Gracias. Porque finalmente,
tengo que salir de
esta casa destruida.
Tengo que ver la
ciudad un ratito, -no, la luna no -
la ciudad con sus
manos llenas de callos, la ciudad asalariada,
la ciudad que jura
por su pan y por sus puños
la ciudad que nos
soporta a todos sobre sus espaldas
con nuestras
pequeñeces, nuestras maldades, nuestras enemistades,
nuestras ambiciones,
nuestra ignorancia, y nuestra vejez.
Tengo que oír los
grandes pasos de la ciudad,
y no oír más los
tuyos,
ni los pasos de Dios,
ni mis propios pasos. Buenas noches.
(El salón se queda a
oscuras. Parece que alguna nube va a ocultar la luna. De pronto, como si una
mano hubiera subido el volumen de la radio del bar del barrio, se oye una
fragmento de música muy conocido. Y entonces comprendo que toda esta escena la
acompañaba muy lejanamente la Sonata del Claro de Luna; sólo el primer
movimiento. El joven estará bajando por la calle, con una sonrisa llena de
ironía compasiva en sus dibujados labios, y con un sentimiento de liberación.
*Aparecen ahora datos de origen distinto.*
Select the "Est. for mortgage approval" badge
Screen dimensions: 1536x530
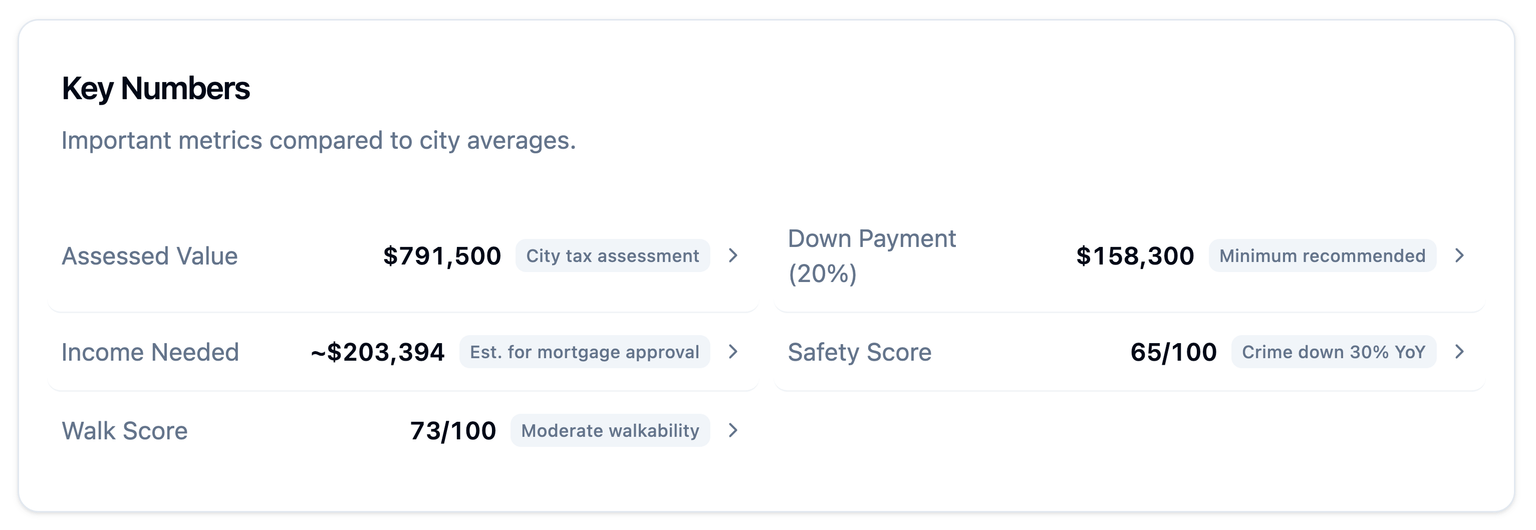coord(584,352)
Cuando llegue a San Nicolás, antes de bajar por la escalera de mármol, reirá
–con risa fuerte e imparable. Su risa no sonará inadecuada bajo la luna. Quizás
lo único inadecuado sea que no suene inadecuada. En un instante, el joven
callará, se pondrá serio y dirá: “La decadencia de una época”. Así, ya
completamente tranquilo, desabrochará su camisa y seguirá su camino. En cuanto
a la mujer vestida de negro, no sé si al final salió de la casa. La luz de la
luna brilla otra vez. Y en los rincones de la habitación las sombras se ahogan
en un insoportable y desgarrador arrepentimiento, casi indignación, no tanto
por la vida, sino por esa inútil confesión. ¿Oís? La radio sigue).